§ Description of the task
Convert every line of the material into a Markdown table with two columns, Row and Line, giving each line a row number and skipping blank lines. Leave the pictures out of the table.

§ Material to process
*-*-*

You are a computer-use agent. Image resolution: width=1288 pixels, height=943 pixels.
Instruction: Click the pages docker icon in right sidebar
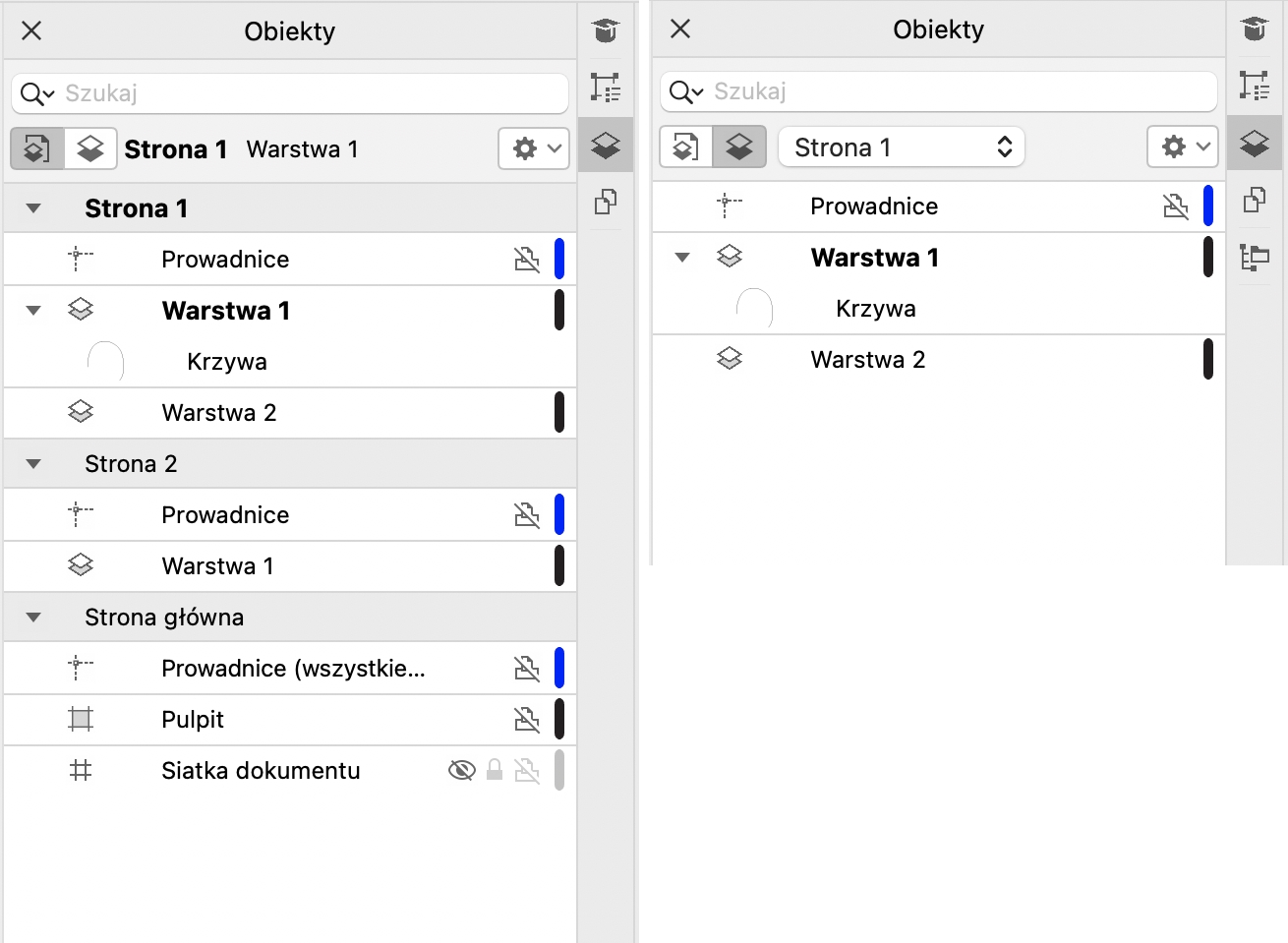tap(1255, 200)
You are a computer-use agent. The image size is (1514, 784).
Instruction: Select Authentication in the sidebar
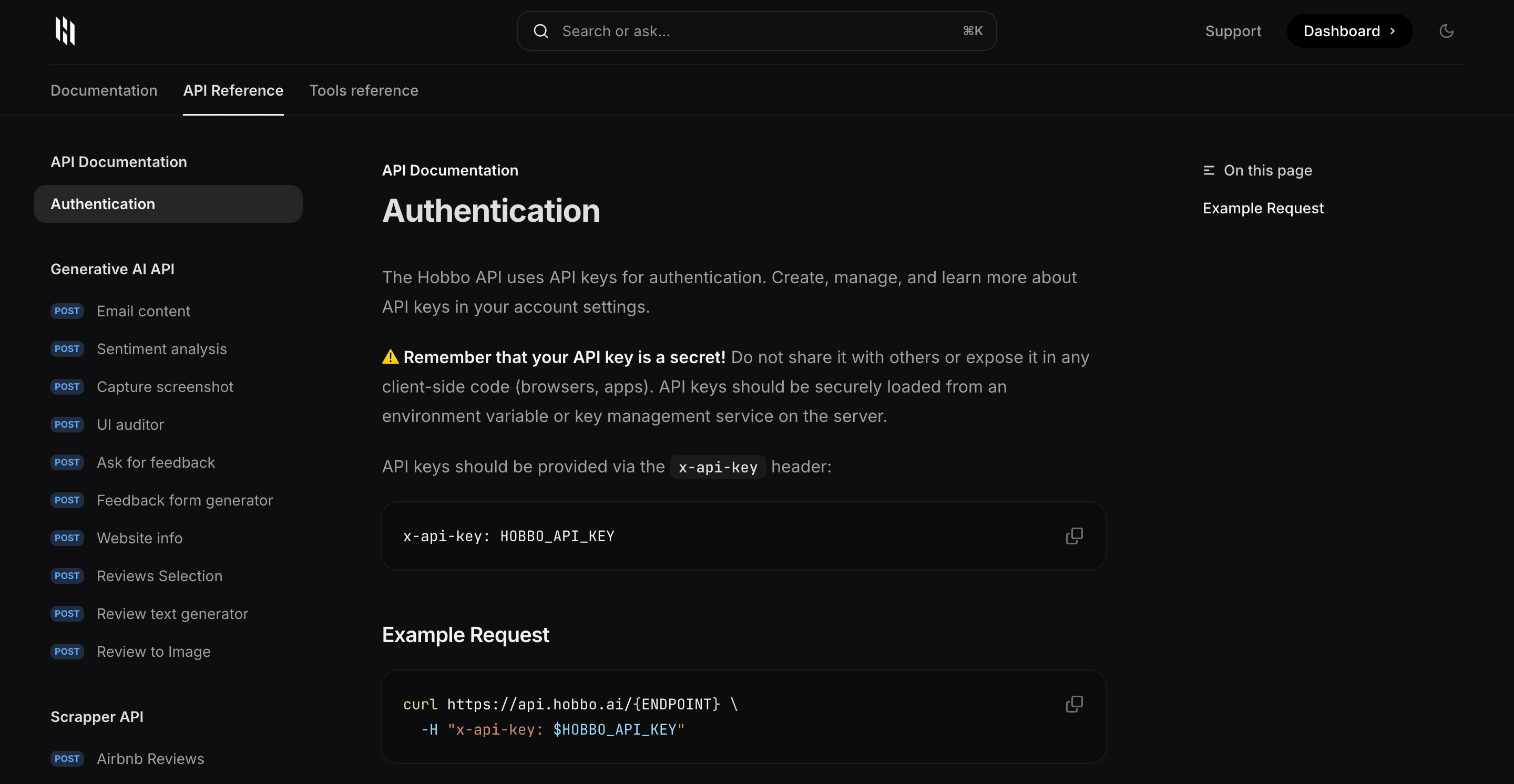[103, 204]
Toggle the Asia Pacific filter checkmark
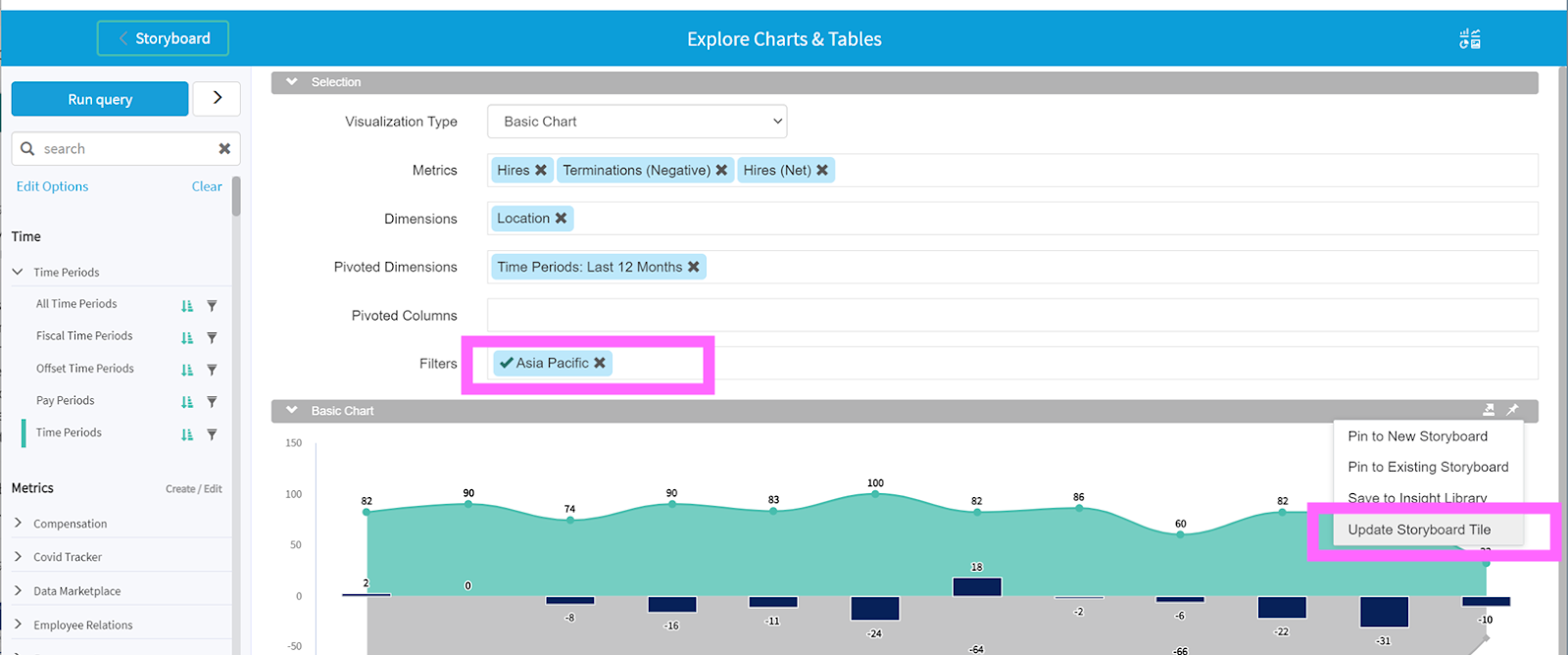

*-*-*

§ Exercise result
| Row | Line |
|---|---|
| 1 | You are a computer-use agent. Image resolution: width=1288 pixels, height=943 pixels. |
| 2 | Instruction: Click the pages docker icon in right sidebar |
| 3 | tap(1255, 200) |
| 4 | You are a computer-use agent. The image size is (1514, 784). |
| 5 | Instruction: Select Authentication in the sidebar |
| 6 | [103, 204] |
| 7 | Toggle the Asia Pacific filter checkmark |